Jakarta, Batamnews - Peneliti Ahli Utama Pusat Riset Astronomi, Thomas Djamaludin, mengungkapkan bahwa fenomena hari tanpa bayangan dapat dimanfaatkan sebagai penentu arah kiblat pada waktu tertentu.
Meskipun tidak berdampak secara luas, fenomena ini memiliki nilai praktis bagi penentuan arah kiblat di berbagai daerah.
Menurut Thomas, fenomena ini terjadi di wilayah yang berada di antara lintang 23,5 derajat utara dan 23,5 derajat selatan.
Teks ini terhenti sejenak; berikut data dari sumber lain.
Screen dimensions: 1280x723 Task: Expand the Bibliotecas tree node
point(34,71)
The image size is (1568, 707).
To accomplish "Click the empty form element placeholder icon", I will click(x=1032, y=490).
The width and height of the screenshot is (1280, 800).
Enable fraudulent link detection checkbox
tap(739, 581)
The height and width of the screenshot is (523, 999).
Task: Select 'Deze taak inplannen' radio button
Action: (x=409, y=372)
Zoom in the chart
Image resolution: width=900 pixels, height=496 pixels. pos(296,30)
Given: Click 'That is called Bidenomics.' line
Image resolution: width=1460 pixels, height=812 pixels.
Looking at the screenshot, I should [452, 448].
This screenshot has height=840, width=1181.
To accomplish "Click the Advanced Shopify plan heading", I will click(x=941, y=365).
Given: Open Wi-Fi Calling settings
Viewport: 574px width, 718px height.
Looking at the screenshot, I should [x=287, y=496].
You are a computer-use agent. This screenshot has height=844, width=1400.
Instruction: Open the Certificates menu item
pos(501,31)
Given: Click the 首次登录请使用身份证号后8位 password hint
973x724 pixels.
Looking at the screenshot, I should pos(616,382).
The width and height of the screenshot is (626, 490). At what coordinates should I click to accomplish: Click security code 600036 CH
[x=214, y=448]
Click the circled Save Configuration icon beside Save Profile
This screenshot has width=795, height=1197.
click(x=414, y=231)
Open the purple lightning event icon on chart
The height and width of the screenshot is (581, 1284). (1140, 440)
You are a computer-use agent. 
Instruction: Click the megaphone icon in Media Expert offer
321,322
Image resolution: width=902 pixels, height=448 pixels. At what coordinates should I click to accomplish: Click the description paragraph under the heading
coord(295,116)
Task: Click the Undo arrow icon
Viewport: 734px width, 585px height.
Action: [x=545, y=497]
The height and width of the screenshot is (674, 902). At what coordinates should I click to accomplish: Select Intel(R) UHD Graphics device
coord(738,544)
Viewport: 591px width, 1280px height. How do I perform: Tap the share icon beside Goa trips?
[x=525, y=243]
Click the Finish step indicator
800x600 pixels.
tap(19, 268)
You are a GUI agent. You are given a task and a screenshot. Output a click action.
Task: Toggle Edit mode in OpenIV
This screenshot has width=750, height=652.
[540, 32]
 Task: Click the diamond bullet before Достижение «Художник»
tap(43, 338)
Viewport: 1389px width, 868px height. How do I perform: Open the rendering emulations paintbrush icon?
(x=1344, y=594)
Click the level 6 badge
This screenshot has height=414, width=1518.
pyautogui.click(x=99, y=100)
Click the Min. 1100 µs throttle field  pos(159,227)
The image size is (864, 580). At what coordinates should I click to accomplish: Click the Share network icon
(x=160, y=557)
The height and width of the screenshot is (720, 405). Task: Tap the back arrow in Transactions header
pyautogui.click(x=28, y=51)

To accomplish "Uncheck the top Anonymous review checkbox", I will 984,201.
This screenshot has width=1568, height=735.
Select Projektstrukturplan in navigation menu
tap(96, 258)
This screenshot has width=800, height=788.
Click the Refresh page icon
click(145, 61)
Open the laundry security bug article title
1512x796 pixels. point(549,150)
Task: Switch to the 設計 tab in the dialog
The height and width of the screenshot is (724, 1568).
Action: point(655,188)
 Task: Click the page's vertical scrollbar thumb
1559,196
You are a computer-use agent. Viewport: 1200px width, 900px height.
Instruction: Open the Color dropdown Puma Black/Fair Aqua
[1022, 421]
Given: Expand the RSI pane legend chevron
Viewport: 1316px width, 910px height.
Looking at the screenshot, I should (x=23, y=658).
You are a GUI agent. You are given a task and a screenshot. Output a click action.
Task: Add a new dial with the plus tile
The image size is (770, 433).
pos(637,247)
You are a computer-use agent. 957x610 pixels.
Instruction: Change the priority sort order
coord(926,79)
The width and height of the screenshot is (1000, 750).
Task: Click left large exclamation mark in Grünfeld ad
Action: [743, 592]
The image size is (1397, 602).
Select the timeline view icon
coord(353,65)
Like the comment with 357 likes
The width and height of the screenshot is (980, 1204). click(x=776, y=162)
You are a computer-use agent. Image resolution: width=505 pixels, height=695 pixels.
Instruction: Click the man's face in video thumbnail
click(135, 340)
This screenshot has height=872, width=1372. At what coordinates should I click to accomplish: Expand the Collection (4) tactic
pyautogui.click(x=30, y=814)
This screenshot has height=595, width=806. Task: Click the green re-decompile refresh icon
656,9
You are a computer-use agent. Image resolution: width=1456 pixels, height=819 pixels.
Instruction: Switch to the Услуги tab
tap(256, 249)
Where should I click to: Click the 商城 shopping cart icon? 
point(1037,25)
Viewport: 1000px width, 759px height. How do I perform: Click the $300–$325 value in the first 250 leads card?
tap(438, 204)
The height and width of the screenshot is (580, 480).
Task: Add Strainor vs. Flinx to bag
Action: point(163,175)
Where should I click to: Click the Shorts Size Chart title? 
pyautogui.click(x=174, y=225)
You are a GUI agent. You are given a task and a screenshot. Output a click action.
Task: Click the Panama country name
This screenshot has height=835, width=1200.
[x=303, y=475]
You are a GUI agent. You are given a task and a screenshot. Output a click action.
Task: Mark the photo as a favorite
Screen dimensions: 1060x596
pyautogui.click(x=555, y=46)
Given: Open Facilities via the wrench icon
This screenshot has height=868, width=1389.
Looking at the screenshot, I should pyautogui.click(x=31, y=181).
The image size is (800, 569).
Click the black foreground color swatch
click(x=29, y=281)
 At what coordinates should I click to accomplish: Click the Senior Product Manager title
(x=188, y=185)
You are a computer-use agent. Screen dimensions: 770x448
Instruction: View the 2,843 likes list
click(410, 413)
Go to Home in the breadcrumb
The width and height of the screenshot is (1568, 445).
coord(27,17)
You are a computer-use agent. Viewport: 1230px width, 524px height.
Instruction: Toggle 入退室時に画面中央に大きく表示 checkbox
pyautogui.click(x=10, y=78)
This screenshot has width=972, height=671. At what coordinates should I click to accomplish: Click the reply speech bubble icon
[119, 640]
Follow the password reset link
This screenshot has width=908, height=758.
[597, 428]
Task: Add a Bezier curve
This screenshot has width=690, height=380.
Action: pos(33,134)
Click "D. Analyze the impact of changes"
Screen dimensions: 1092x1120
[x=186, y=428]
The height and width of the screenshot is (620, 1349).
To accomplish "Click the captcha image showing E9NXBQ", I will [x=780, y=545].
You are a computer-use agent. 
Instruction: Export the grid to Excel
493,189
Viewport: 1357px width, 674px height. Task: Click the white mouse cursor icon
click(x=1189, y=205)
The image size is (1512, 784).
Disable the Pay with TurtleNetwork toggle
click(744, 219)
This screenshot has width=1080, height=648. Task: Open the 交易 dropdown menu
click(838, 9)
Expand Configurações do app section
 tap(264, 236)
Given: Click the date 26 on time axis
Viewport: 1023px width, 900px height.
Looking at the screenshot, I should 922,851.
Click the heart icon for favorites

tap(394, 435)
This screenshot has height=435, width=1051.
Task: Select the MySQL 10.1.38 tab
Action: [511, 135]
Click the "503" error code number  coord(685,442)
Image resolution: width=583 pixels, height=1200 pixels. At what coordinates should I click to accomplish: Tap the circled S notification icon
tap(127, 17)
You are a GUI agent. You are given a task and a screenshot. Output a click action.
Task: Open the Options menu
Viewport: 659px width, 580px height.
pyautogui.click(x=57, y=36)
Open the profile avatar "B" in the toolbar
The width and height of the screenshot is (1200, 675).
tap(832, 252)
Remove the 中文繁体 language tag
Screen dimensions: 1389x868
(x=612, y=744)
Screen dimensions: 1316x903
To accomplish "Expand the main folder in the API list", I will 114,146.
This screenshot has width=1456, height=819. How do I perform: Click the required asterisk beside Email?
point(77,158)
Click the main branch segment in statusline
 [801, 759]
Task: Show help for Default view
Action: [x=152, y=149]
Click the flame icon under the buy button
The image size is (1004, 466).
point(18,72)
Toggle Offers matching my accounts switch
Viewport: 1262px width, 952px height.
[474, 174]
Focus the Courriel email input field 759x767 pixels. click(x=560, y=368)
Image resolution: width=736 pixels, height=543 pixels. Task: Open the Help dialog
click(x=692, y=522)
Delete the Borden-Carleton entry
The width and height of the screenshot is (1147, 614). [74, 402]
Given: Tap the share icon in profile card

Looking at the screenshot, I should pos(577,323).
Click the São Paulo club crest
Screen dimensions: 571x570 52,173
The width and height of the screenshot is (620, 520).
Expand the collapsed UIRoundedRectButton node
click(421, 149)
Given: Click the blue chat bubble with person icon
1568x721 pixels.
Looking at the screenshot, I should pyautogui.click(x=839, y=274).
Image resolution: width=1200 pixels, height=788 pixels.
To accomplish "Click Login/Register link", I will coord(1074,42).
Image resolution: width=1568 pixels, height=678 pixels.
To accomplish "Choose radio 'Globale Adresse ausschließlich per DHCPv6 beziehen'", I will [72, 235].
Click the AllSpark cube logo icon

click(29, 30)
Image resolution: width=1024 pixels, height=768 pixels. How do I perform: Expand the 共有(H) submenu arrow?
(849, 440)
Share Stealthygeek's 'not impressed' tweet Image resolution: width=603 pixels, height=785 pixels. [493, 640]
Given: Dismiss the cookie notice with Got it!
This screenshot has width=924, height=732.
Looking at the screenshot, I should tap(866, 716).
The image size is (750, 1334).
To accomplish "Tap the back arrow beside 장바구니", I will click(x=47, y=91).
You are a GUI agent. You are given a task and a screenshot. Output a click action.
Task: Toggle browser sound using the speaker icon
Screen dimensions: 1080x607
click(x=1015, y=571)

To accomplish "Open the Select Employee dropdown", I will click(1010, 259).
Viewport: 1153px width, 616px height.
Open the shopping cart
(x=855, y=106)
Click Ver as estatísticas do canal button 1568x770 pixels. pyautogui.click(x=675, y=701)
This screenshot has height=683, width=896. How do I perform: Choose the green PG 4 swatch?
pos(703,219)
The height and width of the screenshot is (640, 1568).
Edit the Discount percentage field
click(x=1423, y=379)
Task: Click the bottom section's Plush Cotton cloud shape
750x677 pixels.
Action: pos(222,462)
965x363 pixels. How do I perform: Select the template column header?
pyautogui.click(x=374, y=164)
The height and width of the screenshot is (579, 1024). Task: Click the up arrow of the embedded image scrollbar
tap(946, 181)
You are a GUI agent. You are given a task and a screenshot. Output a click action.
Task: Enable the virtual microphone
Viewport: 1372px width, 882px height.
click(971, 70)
Di Mekkah, hari tanpa bayangan terjadi pada tanggal 28 Mei dan 16 Juli setiap tahunnya.
"Ini menjadi momen penting untuk menentukan arah kiblat," ungkap Thomas dalam wawancara bersama Pro3 RRI, Rabu, 9 Oktober 2024.
Sementara itu, di Indonesia, khususnya di Pulau Jawa, fenomena ini berlangsung antara 8 hingga 14 Oktober, tergantung pada posisi lintang masing-masing kota.
"Setiap tahun, fenomena ini terjadi pada waktu yang sama, tetapi tanggalnya bervariasi tergantung lintang daerah," jelas Thomas.
Selain sebagai penentu arah kiblat, fenomena ini juga memiliki efek samping yang tidak diinginkan, yakni peningkatan suhu.
Namun, menurut Thomas, faktor utama peningkatan suhu bukanlah posisi matahari, melainkan kondisi cuaca dan minimnya pergerakan angin.
Baca juga: Tiga Pelajar Meninggal Dunia Tertimpa Tembok Pembatas SMK Negeri 1 Kota Jambi yang Roboh
"Selama hari tanpa bayangan, orang dapat melihat bayangan mereka tepat di bawah kaki mereka," tambahnya.
Melalui penjelasan ini, Thomas berharap masyarakat dapat lebih memahami fenomena astronomi tersebut dan dampaknya terhadap kehidupan sehari-hari, terutama dalam konteks penentuan arah kiblat dan fenomena cuaca.